## INPUT ROWS
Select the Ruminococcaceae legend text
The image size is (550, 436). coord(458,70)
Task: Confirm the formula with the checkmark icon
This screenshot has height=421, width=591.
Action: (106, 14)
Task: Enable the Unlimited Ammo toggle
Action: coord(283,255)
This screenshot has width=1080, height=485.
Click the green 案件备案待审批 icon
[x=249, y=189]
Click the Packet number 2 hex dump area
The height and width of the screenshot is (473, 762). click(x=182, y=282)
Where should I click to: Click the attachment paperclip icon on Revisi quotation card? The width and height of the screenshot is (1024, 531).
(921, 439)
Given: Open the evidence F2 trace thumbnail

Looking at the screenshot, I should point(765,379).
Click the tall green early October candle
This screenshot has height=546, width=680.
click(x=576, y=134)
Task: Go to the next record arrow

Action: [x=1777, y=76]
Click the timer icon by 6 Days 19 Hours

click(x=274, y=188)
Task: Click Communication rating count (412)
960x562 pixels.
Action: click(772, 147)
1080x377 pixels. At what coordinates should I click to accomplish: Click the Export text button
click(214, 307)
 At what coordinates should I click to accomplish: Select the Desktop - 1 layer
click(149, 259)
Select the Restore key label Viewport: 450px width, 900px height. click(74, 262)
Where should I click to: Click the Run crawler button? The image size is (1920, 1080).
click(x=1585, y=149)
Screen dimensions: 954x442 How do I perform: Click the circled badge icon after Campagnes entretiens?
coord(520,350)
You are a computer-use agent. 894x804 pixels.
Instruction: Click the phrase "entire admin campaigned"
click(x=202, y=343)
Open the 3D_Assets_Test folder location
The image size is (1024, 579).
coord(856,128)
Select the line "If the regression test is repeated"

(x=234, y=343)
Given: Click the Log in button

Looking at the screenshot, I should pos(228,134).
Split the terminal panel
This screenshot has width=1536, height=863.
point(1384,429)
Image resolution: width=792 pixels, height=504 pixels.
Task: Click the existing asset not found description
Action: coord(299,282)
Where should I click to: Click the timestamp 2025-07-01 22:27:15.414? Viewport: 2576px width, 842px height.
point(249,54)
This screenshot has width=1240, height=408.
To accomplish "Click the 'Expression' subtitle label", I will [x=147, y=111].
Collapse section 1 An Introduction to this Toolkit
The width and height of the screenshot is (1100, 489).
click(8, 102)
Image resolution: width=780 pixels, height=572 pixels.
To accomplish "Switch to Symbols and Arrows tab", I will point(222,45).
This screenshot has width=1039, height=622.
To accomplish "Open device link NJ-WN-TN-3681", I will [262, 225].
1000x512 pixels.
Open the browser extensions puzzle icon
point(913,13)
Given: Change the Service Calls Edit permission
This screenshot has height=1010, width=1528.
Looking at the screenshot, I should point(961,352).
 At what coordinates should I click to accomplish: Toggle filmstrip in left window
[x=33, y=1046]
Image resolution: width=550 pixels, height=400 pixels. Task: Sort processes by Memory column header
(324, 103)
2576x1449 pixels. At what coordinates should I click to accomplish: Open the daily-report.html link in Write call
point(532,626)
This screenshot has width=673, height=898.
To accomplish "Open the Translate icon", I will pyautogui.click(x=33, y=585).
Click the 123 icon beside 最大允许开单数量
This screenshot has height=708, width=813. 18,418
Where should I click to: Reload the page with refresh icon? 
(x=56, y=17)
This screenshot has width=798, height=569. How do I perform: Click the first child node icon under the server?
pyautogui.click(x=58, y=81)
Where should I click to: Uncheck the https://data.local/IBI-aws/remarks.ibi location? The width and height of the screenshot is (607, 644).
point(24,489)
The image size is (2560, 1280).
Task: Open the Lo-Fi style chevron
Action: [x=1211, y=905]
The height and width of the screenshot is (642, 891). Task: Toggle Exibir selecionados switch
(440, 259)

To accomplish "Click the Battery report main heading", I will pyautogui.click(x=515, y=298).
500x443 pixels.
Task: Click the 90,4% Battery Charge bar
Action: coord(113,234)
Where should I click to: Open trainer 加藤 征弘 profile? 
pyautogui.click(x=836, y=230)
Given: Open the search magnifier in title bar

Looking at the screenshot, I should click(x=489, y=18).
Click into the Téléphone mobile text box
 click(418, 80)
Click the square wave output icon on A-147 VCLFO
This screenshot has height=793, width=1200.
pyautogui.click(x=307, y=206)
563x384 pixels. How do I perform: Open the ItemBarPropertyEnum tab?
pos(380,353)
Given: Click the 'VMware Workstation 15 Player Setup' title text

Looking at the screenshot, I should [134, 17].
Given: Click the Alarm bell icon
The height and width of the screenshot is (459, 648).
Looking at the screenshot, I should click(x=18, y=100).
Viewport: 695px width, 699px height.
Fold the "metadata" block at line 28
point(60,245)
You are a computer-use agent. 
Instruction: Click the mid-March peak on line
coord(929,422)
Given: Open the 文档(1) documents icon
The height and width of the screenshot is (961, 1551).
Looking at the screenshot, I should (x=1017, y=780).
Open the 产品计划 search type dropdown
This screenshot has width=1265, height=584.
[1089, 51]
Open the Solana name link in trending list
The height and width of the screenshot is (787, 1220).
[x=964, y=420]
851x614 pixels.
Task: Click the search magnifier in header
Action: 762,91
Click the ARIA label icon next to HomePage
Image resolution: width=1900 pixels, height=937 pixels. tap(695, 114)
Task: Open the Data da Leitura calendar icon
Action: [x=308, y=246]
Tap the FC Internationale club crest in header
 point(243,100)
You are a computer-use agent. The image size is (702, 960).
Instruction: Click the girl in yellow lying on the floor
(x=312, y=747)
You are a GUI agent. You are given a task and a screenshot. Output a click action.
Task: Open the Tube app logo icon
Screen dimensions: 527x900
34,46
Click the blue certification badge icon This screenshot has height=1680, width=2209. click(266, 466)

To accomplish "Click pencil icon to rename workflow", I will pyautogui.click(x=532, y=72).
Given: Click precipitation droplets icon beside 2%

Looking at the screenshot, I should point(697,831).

## GOAL
Rewrite the lines above as a numbered list, leaving out any blank lines.

## EXPECTED OUTPUT
1. Select the Ruminococcaceae legend text
2. The image size is (550, 436). coord(458,70)
3. Task: Confirm the formula with the checkmark icon
4. This screenshot has height=421, width=591.
5. Action: (106, 14)
6. Task: Enable the Unlimited Ammo toggle
7. Action: coord(283,255)
8. This screenshot has width=1080, height=485.
9. Click the green 案件备案待审批 icon
10. [x=249, y=189]
11. Click the Packet number 2 hex dump area
12. The height and width of the screenshot is (473, 762). click(x=182, y=282)
13. Where should I click to: Click the attachment paperclip icon on Revisi quotation card? The width and height of the screenshot is (1024, 531).
14. (921, 439)
15. Given: Open the evidence F2 trace thumbnail
16. Looking at the screenshot, I should point(765,379).
17. Click the tall green early October candle
18. This screenshot has height=546, width=680.
19. click(x=576, y=134)
20. Task: Go to the next record arrow
21. Action: [x=1777, y=76]
22. Click the timer icon by 6 Days 19 Hours
23. click(x=274, y=188)
24. Task: Click Communication rating count (412)
25. 960x562 pixels.
26. Action: click(772, 147)
27. 1080x377 pixels. At what coordinates should I click to accomplish: Click the Export text button
28. click(214, 307)
29.  At what coordinates should I click to accomplish: Select the Desktop - 1 layer
30. click(149, 259)
31. Select the Restore key label Viewport: 450px width, 900px height. click(74, 262)
32. Where should I click to: Click the Run crawler button? The image size is (1920, 1080).
33. click(x=1585, y=149)
34. Screen dimensions: 954x442 How do I perform: Click the circled badge icon after Campagnes entretiens?
35. coord(520,350)
36. You are a computer-use agent. 894x804 pixels.
37. Instruction: Click the phrase "entire admin campaigned"
38. click(x=202, y=343)
39. Open the 3D_Assets_Test folder location
40. The image size is (1024, 579).
41. coord(856,128)
42. Select the line "If the regression test is repeated"
43. (x=234, y=343)
44. Given: Click the Log in button
45. Looking at the screenshot, I should pos(228,134).
46. Split the terminal panel
47. This screenshot has width=1536, height=863.
48. point(1384,429)
49. Image resolution: width=792 pixels, height=504 pixels.
50. Task: Click the existing asset not found description
51. Action: coord(299,282)
52. Where should I click to: Click the timestamp 2025-07-01 22:27:15.414? Viewport: 2576px width, 842px height.
53. point(249,54)
54. This screenshot has width=1240, height=408.
55. To accomplish "Click the 'Expression' subtitle label", I will [x=147, y=111].
56. Collapse section 1 An Introduction to this Toolkit
57. The width and height of the screenshot is (1100, 489).
58. click(8, 102)
59. Image resolution: width=780 pixels, height=572 pixels.
60. To accomplish "Switch to Symbols and Arrows tab", I will point(222,45).
61. This screenshot has width=1039, height=622.
62. To accomplish "Open device link NJ-WN-TN-3681", I will [262, 225].
63. 1000x512 pixels.
64. Open the browser extensions puzzle icon
65. point(913,13)
66. Given: Change the Service Calls Edit permission
67. This screenshot has height=1010, width=1528.
68. Looking at the screenshot, I should point(961,352).
69.  At what coordinates should I click to accomplish: Toggle filmstrip in left window
70. [x=33, y=1046]
71. Image resolution: width=550 pixels, height=400 pixels. Task: Sort processes by Memory column header
72. (324, 103)
73. 2576x1449 pixels. At what coordinates should I click to accomplish: Open the daily-report.html link in Write call
74. point(532,626)
75. This screenshot has width=673, height=898.
76. To accomplish "Open the Translate icon", I will pyautogui.click(x=33, y=585).
77. Click the 123 icon beside 最大允许开单数量
78. This screenshot has height=708, width=813. 18,418
79. Where should I click to: Reload the page with refresh icon? 
80. (x=56, y=17)
81. This screenshot has width=798, height=569. How do I perform: Click the first child node icon under the server?
82. pyautogui.click(x=58, y=81)
83. Where should I click to: Uncheck the https://data.local/IBI-aws/remarks.ibi location? The width and height of the screenshot is (607, 644).
84. point(24,489)
85. The image size is (2560, 1280).
86. Task: Open the Lo-Fi style chevron
87. Action: [x=1211, y=905]
88. The height and width of the screenshot is (642, 891). Task: Toggle Exibir selecionados switch
89. (440, 259)
90. To accomplish "Click the Battery report main heading", I will pyautogui.click(x=515, y=298).
91. 500x443 pixels.
92. Task: Click the 90,4% Battery Charge bar
93. Action: coord(113,234)
94. Where should I click to: Open trainer 加藤 征弘 profile? 
95. pyautogui.click(x=836, y=230)
96. Given: Open the search magnifier in title bar
97. Looking at the screenshot, I should click(x=489, y=18).
98. Click into the Téléphone mobile text box
99.  click(418, 80)
100. Click the square wave output icon on A-147 VCLFO
101. This screenshot has height=793, width=1200.
102. pyautogui.click(x=307, y=206)
103. 563x384 pixels. How do I perform: Open the ItemBarPropertyEnum tab?
104. pos(380,353)
105. Given: Click the 'VMware Workstation 15 Player Setup' title text
106. Looking at the screenshot, I should [134, 17].
107. Given: Click the Alarm bell icon
108. The height and width of the screenshot is (459, 648).
109. Looking at the screenshot, I should click(x=18, y=100).
110. Viewport: 695px width, 699px height.
111. Fold the "metadata" block at line 28
112. point(60,245)
113. You are a computer-use agent. 
114. Instruction: Click the mid-March peak on line
115. coord(929,422)
116. Given: Open the 文档(1) documents icon
117. The height and width of the screenshot is (961, 1551).
118. Looking at the screenshot, I should (x=1017, y=780).
119. Open the 产品计划 search type dropdown
120. This screenshot has width=1265, height=584.
121. [1089, 51]
122. Open the Solana name link in trending list
123. The height and width of the screenshot is (787, 1220).
124. [x=964, y=420]
125. 851x614 pixels.
126. Task: Click the search magnifier in header
127. Action: 762,91
128. Click the ARIA label icon next to HomePage
129. Image resolution: width=1900 pixels, height=937 pixels. tap(695, 114)
130. Task: Open the Data da Leitura calendar icon
131. Action: [x=308, y=246]
132. Tap the FC Internationale club crest in header
133.  point(243,100)
134. You are a computer-use agent. The image size is (702, 960).
135. Instruction: Click the girl in yellow lying on the floor
136. (x=312, y=747)
137. You are a GUI agent. You are given a task and a screenshot. Output a click action.
138. Task: Open the Tube app logo icon
139. Screen dimensions: 527x900
140. 34,46
141. Click the blue certification badge icon This screenshot has height=1680, width=2209. click(266, 466)
142. To accomplish "Click pencil icon to rename workflow", I will pyautogui.click(x=532, y=72).
143. Given: Click precipitation droplets icon beside 2%
144. Looking at the screenshot, I should point(697,831).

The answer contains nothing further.